▶ [PROBLEM DETAILS]:
Nothing but the lines from the one with "Click the Jiné" down to the one with "The height and width of the screenshot is (467, 678)." should be returned, exactly and with both ends included, from the material below.

▶ [PROVIDED DATA]:
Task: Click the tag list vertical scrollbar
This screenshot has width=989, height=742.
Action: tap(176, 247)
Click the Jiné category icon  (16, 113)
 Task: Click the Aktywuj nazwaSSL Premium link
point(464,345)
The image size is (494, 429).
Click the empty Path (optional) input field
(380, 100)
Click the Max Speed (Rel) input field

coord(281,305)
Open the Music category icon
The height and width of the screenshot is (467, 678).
* * *
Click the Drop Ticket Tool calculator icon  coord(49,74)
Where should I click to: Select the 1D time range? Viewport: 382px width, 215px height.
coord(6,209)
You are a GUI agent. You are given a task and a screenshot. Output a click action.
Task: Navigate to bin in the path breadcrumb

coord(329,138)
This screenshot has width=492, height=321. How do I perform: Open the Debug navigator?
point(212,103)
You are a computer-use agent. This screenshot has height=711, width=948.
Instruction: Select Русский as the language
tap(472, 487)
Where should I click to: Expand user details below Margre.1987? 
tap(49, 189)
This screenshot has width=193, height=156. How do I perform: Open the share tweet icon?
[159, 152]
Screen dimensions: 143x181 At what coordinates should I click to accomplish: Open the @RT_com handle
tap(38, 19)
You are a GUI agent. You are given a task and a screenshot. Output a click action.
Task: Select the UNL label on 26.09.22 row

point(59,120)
--
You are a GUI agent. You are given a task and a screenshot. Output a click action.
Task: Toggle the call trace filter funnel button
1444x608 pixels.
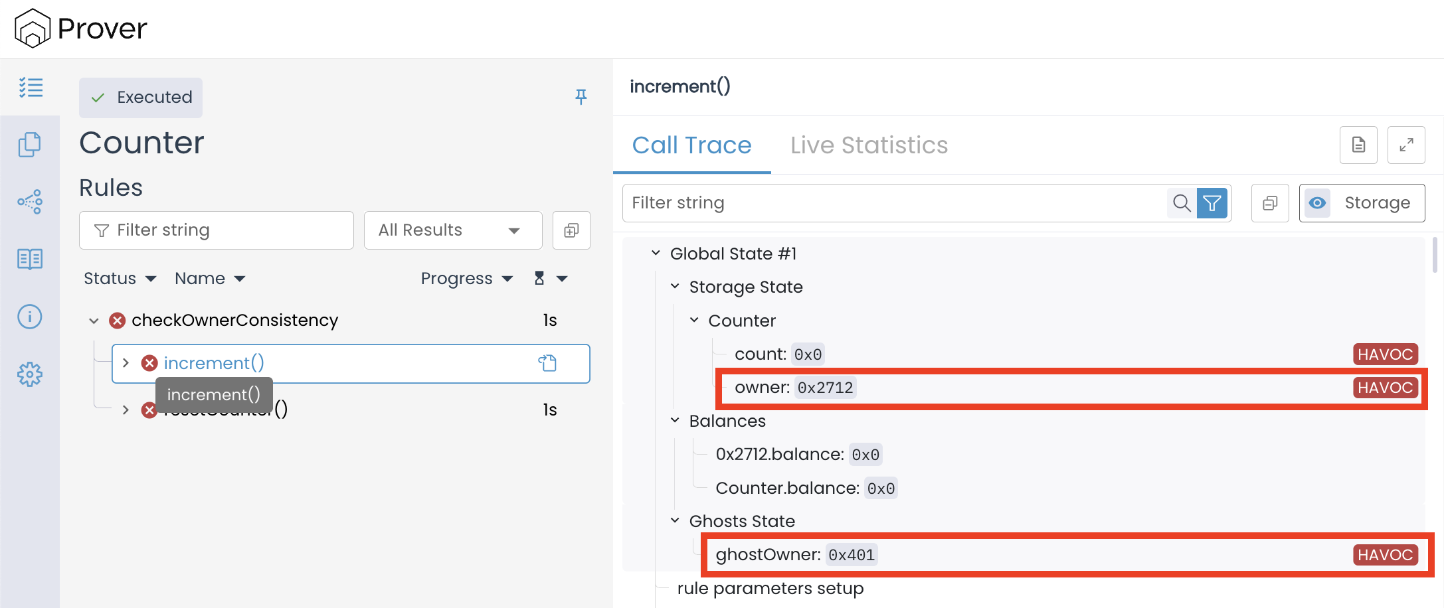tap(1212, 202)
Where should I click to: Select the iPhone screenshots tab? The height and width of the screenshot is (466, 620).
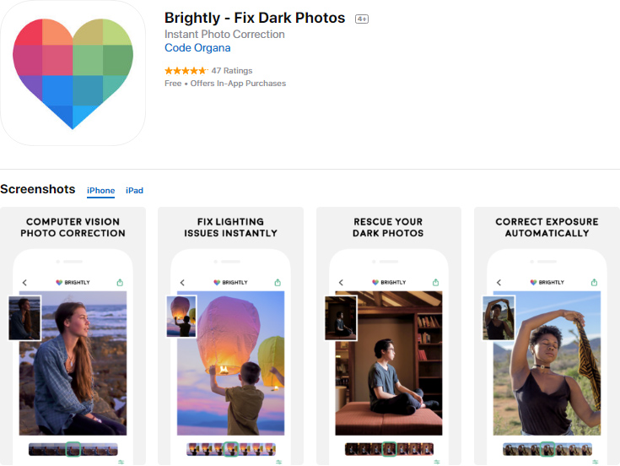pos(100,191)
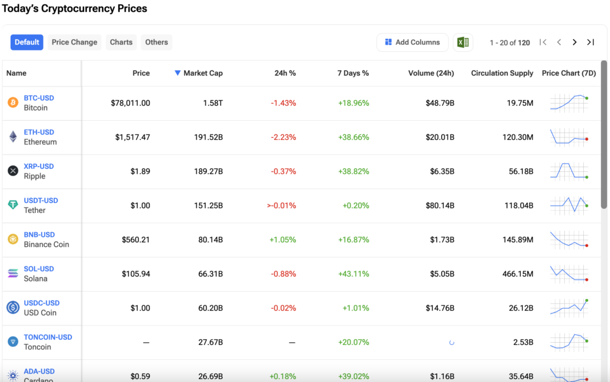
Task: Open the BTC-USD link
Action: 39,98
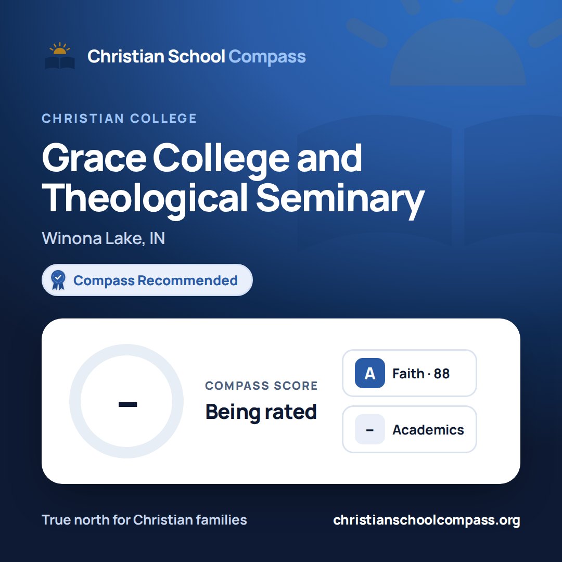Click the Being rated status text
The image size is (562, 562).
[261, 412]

▶ [TASK RESULT]:
Click the Jiné category icon  (16, 113)
 Task: Click the Aktywuj nazwaSSL Premium link
point(464,345)
The image size is (494, 429).
Click the empty Path (optional) input field
(380, 100)
Click the Max Speed (Rel) input field

coord(281,305)
Open the Music category icon
The height and width of the screenshot is (467, 678).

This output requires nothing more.